OCR Text Recognition

The Knowledge system supports OCR (Optical Character Recognition) functionality, enabling text extraction from images or scanned PDF documents, greatly expanding the range of data sources for knowledge bases.

The framework currently has built-in support for the Tesseract OCR engine.

Environment Setup

1. Install Tesseract

Before using OCR functionality, you must install the Tesseract engine and its language packs on your system.

Linux (Ubuntu/Debian):

sudo apt-get update
sudo apt-get install tesseract-ocr libtesseract-dev
# Install Chinese language pack (optional)
sudo apt-get install tesseract-ocr-chi-sim

macOS:

brew install tesseract
# Install language packs
brew install tesseract-lang

Windows: Please download and install from UB-Mannheim/tesseract.

2. Go Build Tag

Since the Tesseract binding uses CGO, to avoid introducing unnecessary dependencies for users who don't use OCR, the OCR functionality is placed under the tesseract build tag.

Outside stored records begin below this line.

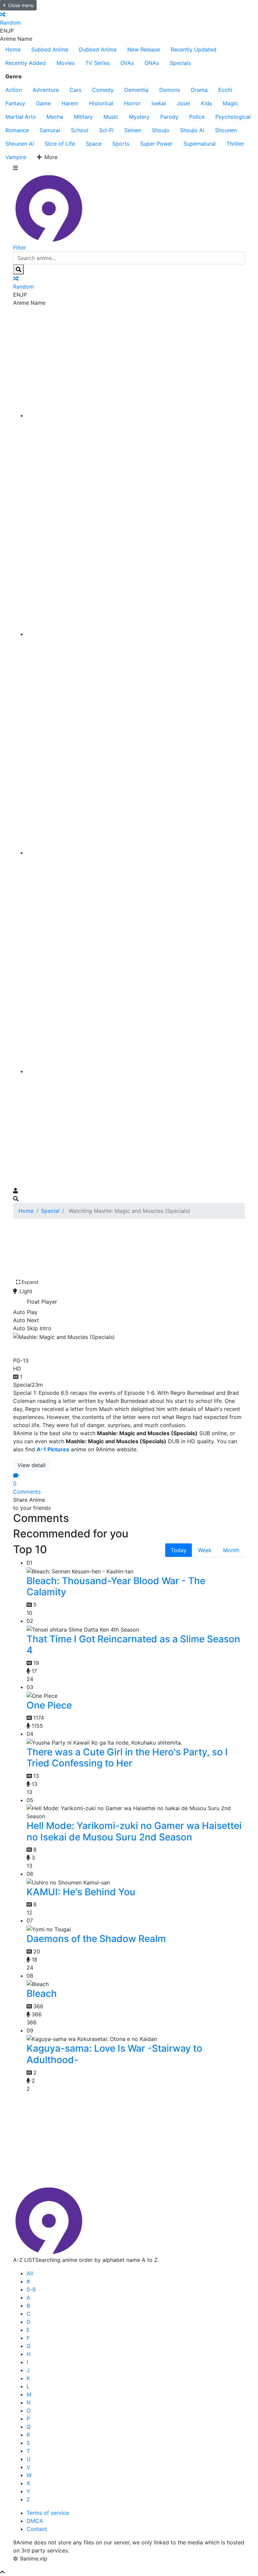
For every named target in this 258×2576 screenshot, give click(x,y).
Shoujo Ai (192, 130)
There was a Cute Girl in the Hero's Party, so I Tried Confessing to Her (127, 1757)
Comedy (103, 89)
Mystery (139, 116)
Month (231, 1550)
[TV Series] (136, 852)
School (79, 130)
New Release (143, 49)
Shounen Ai (19, 143)
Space (93, 143)
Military (83, 116)
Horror (132, 103)
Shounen (226, 130)
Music (110, 116)
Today (178, 1550)
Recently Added (25, 63)
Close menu (21, 5)
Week (205, 1550)
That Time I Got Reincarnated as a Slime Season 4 (133, 1644)
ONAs (151, 63)
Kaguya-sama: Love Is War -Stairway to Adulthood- (114, 2054)
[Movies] (136, 634)
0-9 (31, 2289)
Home (12, 49)
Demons (169, 89)
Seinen (132, 130)
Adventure (46, 89)
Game (43, 103)
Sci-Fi (106, 130)
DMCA (35, 2520)
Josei (183, 103)
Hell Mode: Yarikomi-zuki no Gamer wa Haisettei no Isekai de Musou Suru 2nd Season (134, 1831)
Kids (206, 103)
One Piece (49, 1705)
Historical (101, 103)
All (30, 2273)
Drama (199, 89)
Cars (75, 89)
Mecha (54, 116)
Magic (230, 103)
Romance (17, 130)
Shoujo (160, 130)
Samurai (50, 130)
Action (13, 89)
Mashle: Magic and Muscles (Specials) (110, 1347)
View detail (31, 1465)
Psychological (233, 116)
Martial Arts (20, 116)
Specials (180, 63)
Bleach (42, 1993)
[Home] (136, 415)
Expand (30, 1282)
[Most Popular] (136, 1071)
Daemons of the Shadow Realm (96, 1938)
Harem (69, 103)
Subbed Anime (49, 49)
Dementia (136, 89)
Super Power (156, 143)
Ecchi (225, 89)
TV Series (97, 63)
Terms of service (48, 2512)
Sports (120, 143)
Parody (169, 116)
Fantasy (15, 103)
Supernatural (199, 143)
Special (50, 1210)
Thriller (235, 143)
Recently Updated (193, 49)
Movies (65, 63)
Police (197, 116)
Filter (19, 247)
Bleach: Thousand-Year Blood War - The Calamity (116, 1586)
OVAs (127, 63)
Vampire (15, 157)
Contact (37, 2529)
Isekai (159, 103)
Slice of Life (60, 143)
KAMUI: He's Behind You (81, 1892)
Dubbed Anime (98, 49)
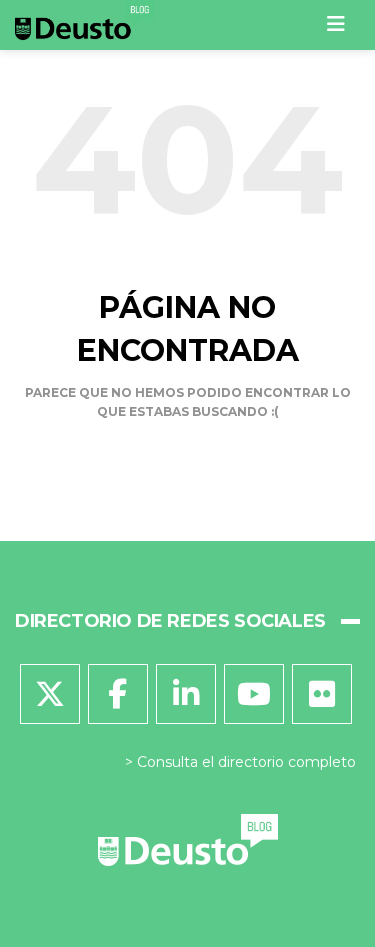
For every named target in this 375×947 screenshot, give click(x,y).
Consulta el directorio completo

When running or compiling code that includes OCR functionality, you must add the -tags tesseract flag:

go run -tags tesseract main.go
# or
go build -tags tesseract .

It's also recommended to add build constraints at the beginning of your code files:

1 2	`//go:build tesseract // +build tesseract`

Quick Start

Complete Example: examples/knowledge/features/OCR

Basic Usage

package main

import (
    "trpc.group/trpc-go/trpc-agent-go/knowledge"
    "trpc.group/trpc-go/trpc-agent-go/knowledge/ocr/tesseract"
    "trpc.group/trpc-go/trpc-agent-go/knowledge/source"
    dirsource "trpc.group/trpc-go/trpc-agent-go/knowledge/source/dir"

    // Import PDF reader to support PDF file parsing
    _ "trpc.group/trpc-go/trpc-agent-go/knowledge/document/reader/pdf"
)

func main() {
    // 1. Create Tesseract OCR engine
    ocrExtractor, err := tesseract.New(
        tesseract.WithLanguage("eng+chi_sim"), // Support English and Simplified Chinese
        tesseract.WithConfidenceThreshold(60.0), // Set confidence threshold
    )
    if err != nil {
        panic(err)
    }

    // 2. Create OCR-enabled knowledge source
    // OCR extractor can be injected into File Source or Directory Source
    pdfSource := dirsource.New(
        []string{"./data/pdfs"},
        dirsource.WithOCRExtractor(ocrExtractor), // Enable OCR
        dirsource.WithName("Scanned Documents"),
    )

    // 3. Create Knowledge
    kb := knowledge.New(
        knowledge.WithSources([]source.Source{pdfSource}),
        // ... other configurations (Embedder, VectorStore)
    )

    // ... load and use
}

Configuration Options

Tesseract Configuration

tesseract.New supports the following configuration options:

Option	Description	Default
`WithLanguage(lang)`	Set recognition language(s), use `+` to combine multiple languages (e.g., `eng+chi_sim`)	`"eng"`
`WithConfidenceThreshold(score)`	Set minimum confidence threshold (0-100), results below this threshold will be rejected	`60.0`
`WithPageSegMode(mode)`	Set page segmentation mode (PSM 0-13), corresponds to Tesseract's `--psm` parameter	`3` (fully automatic)

Source Integration

OCR extractors can be integrated into the following Sources via the WithOCRExtractor option:

File Source: filesource.WithOCRExtractor(ocr)
Directory Source: dirsource.WithOCRExtractor(ocr)
Auto Source: autosource.WithOCRExtractor(ocr)

When an OCR extractor is configured, the Source will attempt to perform OCR processing on images or pages when handling supported file types (such as PDF).

Notes

Performance Impact: OCR processing is computationally intensive and will significantly increase document loading time. It's recommended to enable this feature only for document sources that require OCR.
CGO Dependency: Using OCR functionality will cause the compiled binary to depend on system libraries (libtesseract). Ensure the deployment environment has the required dependencies installed.
PDF Support: To process PDF files, make sure to import the knowledge/document/reader/pdf package. This Reader will automatically detect image content in PDFs and invoke the OCR engine.